# PC shuts down as if the power has gone off, no pattern to it



## SHoHo (Jul 9, 2017)

Am not sure I'm in the right forum but here goes...For the past few months my PC has been switching off at random moments, as if the power has turned off. It then turns back on again and boots up without a problem. It can happen when I'm browsing the internet, or watching a film, or just using Word, or when the computer is sitting by itself with no one using it.

I am a computer ignoramus, but over the months I have tried the following:
- checked the power supply is OK (it's the the same socket as a phone which bleeps if the power goes off, so it's not brownouts)

**Requirements:**
Please answer these questions about the forum post on random PC shutdowns above, numbering your answers to match:
1. For how long has the PC been switching off at random moments?
2. What does the PC do after it switches off?
3. What is plugged into the same socket as the PC, and what does it do when the power goes off?

**Data rows:**
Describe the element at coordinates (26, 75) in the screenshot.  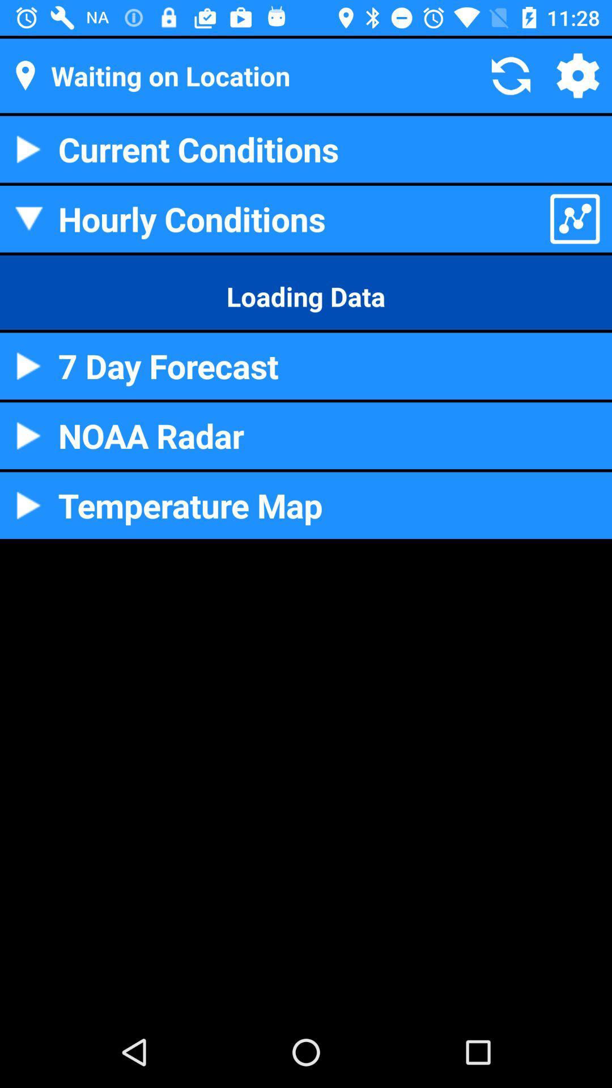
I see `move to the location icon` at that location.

--

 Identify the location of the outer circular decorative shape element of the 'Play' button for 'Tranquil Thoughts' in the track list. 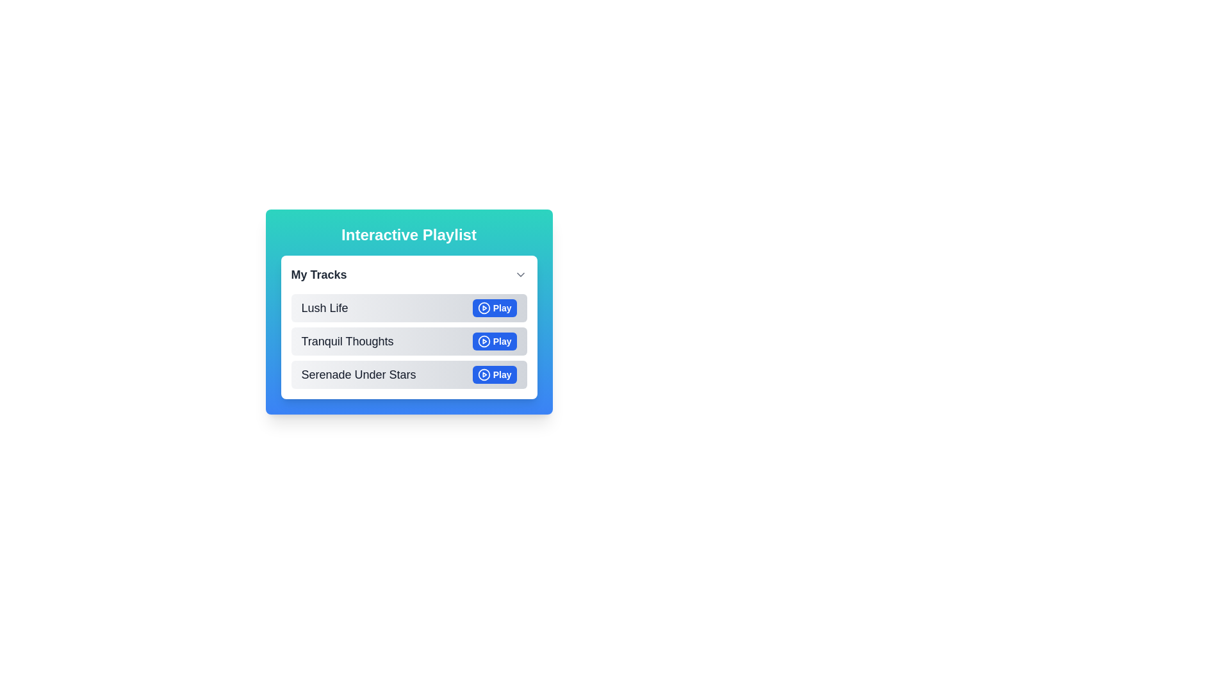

**Completed exercise:**
1. For the past few months.
2. It turns back on again and boots up without a problem.
3. A phone, which bleeps if the power goes off.